The next morning, I take a long, hot shower. The bathroom fills with the soothing sound of rushing water, and the special soap they told me to use before the surgery smells funny. Steam fogs the mirror as I let the water wash away my fear.
It can’t, but I pretend it is.
I trace the familiar curves and planes of my body with my fingertips, taking in every freckle, every scar, and every part of me that makes me who I am. The warm water trickles down my belly, rounded with new life. My hand slides higher, ghosting over my breasts.

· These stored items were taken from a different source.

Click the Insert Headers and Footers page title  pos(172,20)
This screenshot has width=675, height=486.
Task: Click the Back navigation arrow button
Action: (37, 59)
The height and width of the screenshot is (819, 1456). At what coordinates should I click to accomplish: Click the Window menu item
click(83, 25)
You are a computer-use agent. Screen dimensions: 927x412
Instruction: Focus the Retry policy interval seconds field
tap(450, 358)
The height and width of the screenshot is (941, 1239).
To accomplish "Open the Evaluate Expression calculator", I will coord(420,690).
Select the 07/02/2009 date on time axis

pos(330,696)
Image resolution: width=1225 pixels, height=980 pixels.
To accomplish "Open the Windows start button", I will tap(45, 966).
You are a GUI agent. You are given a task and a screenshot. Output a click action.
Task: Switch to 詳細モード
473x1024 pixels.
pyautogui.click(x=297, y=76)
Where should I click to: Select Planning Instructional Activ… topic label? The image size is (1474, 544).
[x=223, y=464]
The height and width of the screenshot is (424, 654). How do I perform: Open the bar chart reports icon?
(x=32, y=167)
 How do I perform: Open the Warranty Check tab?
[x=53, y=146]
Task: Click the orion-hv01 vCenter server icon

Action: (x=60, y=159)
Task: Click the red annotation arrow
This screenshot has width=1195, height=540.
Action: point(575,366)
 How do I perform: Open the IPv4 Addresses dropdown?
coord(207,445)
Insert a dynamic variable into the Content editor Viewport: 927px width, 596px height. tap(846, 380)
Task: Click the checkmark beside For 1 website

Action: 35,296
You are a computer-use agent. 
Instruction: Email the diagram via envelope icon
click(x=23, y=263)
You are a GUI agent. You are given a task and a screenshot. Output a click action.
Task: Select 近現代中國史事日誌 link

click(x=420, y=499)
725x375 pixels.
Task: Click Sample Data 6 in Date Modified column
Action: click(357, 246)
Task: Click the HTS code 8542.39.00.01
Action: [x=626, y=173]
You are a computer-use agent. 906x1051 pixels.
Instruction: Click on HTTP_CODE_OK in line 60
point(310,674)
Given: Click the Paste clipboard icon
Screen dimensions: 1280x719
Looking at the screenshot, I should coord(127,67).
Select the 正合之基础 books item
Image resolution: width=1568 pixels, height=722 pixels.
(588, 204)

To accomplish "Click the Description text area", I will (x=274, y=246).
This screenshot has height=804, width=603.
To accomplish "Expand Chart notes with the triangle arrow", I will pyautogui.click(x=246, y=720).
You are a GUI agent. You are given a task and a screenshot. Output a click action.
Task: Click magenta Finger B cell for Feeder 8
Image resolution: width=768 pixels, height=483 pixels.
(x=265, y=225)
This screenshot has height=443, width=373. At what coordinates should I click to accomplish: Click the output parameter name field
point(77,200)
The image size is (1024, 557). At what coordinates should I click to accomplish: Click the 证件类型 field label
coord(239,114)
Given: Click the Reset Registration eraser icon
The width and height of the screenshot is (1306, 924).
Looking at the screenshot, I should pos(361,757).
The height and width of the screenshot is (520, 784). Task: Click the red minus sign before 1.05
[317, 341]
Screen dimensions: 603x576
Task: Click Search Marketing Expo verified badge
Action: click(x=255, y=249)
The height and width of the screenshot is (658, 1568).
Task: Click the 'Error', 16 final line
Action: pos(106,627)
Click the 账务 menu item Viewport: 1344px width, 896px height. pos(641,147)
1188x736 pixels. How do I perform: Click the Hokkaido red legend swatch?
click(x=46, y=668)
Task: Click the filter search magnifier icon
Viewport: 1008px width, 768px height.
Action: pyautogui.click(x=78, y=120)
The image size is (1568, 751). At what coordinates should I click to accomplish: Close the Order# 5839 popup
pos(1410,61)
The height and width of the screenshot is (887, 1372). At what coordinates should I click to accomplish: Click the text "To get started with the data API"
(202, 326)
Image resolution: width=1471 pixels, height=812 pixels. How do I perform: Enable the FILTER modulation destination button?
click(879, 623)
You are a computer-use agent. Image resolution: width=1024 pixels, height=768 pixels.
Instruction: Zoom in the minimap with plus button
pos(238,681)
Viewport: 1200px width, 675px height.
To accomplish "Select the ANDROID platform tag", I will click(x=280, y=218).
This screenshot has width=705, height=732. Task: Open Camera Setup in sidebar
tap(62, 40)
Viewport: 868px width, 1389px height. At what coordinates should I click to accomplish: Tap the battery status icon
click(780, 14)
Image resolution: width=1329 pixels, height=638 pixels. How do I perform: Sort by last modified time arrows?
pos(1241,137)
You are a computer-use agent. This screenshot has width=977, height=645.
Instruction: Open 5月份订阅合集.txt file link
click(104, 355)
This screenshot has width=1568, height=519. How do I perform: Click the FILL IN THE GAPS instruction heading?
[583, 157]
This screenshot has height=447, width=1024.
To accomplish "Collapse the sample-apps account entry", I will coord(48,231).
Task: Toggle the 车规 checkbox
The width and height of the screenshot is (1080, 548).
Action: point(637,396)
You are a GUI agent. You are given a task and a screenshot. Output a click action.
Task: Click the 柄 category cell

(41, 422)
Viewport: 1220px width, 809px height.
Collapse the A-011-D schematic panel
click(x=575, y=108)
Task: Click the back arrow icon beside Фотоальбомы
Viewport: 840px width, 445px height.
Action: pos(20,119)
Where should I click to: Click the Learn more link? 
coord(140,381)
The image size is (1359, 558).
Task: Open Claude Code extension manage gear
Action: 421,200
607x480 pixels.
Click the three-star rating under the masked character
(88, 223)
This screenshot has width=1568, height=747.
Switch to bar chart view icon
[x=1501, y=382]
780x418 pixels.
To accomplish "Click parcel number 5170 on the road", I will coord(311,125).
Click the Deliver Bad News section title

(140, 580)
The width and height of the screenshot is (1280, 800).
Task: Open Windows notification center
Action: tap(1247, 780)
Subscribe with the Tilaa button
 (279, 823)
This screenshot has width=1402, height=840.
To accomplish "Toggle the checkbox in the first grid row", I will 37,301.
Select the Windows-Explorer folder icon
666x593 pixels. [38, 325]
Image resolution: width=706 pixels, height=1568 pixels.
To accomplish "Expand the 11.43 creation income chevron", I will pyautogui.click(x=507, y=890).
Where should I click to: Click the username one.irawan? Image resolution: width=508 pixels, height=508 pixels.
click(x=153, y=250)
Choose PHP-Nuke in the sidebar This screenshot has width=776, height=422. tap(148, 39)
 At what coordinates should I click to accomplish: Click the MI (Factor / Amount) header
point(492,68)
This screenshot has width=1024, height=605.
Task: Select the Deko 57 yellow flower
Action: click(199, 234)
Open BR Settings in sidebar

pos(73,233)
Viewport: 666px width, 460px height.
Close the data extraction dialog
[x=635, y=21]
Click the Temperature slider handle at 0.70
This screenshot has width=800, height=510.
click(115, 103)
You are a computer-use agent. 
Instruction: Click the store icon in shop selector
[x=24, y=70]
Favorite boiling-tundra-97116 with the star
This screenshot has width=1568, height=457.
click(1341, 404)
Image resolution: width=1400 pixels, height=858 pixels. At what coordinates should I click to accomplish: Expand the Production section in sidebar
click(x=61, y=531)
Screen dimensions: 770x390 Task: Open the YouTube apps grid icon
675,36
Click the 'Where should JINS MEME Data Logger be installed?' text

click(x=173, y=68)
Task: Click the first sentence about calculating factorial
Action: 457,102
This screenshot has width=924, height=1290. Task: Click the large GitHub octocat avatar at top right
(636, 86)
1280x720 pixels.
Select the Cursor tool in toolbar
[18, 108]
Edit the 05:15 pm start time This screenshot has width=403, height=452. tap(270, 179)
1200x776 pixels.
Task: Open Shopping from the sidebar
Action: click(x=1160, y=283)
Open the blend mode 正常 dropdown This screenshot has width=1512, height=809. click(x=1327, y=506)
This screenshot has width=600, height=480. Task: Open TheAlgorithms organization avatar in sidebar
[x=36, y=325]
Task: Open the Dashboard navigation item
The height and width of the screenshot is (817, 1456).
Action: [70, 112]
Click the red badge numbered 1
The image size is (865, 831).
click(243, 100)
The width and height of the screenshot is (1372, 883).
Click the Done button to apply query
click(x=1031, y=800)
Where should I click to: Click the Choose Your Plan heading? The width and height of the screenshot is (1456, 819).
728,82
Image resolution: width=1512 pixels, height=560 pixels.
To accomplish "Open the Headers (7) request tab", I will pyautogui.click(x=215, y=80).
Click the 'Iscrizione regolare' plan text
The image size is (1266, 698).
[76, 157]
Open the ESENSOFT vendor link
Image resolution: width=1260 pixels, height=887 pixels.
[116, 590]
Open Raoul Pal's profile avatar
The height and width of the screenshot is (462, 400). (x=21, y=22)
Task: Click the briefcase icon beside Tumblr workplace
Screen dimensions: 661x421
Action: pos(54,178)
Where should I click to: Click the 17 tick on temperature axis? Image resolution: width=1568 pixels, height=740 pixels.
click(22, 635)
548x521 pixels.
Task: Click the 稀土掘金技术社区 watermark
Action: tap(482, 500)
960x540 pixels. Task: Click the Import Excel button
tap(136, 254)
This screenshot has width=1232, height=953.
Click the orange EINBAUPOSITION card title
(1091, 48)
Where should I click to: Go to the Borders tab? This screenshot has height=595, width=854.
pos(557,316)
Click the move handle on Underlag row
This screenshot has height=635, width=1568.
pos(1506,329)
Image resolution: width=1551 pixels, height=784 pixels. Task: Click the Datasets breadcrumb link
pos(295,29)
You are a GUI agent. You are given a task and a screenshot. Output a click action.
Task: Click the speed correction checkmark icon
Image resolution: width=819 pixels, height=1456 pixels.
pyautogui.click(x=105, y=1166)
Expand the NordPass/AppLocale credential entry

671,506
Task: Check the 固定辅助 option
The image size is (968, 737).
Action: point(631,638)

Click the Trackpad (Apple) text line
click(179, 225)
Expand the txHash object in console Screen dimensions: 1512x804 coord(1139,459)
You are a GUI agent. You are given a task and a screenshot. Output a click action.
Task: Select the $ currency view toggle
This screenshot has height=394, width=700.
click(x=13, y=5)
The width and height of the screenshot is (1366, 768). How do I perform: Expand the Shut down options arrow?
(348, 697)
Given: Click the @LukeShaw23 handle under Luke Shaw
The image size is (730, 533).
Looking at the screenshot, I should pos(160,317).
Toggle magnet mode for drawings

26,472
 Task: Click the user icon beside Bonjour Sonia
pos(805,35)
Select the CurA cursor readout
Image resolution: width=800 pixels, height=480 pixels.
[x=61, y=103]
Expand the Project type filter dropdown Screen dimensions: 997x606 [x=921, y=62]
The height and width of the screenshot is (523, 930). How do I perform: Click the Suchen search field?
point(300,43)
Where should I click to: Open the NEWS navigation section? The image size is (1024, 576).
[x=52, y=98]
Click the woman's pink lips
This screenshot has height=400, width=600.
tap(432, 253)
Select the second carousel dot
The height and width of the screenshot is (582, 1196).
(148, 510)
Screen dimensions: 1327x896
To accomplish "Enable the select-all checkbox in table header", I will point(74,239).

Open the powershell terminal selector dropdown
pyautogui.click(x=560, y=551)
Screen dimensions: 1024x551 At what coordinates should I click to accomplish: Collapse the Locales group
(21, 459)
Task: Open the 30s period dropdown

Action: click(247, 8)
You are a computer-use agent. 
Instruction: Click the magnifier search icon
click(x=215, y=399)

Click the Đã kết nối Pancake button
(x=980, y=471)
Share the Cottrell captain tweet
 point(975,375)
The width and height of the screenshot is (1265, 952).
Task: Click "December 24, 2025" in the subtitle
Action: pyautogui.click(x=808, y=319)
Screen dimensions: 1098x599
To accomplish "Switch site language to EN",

They’re round and full, growing with my pregnancy. I stare at the tiles, the patterns blurring together as I let my mind wander. This body has seen me through every stage of life, every triumph, every setback. It has carried me, protected me, and betrayed me.
But now it’s about to change.
Drastically.
I cup my left breast, my thumb caressing the soft skin. I think of the lump hidden underneath, an invader in my body. It’s hard to comprehend that I’ll wake from surgery in just a few hours with a part of me missing.
My mind fills with fears. What will I look like after the surgery? Will Noodles still desire me? Love me? Will I still feel like a woman? Or will I feel… less?
What about breastfeeding my baby?
I can’t afford to be weak like this. Not now. I can’t let fear hold me captive.
But that’s a very hard thing to do.
The water rinses off the suds on my skin. I wish it could wash away my fears as well. I whisper a silent farewell to my body as I know it. The reflection in the mirror might change, but I won’t. I will still be Me.
As I step out of the shower, I make a promise—I’m stronger than this cancer.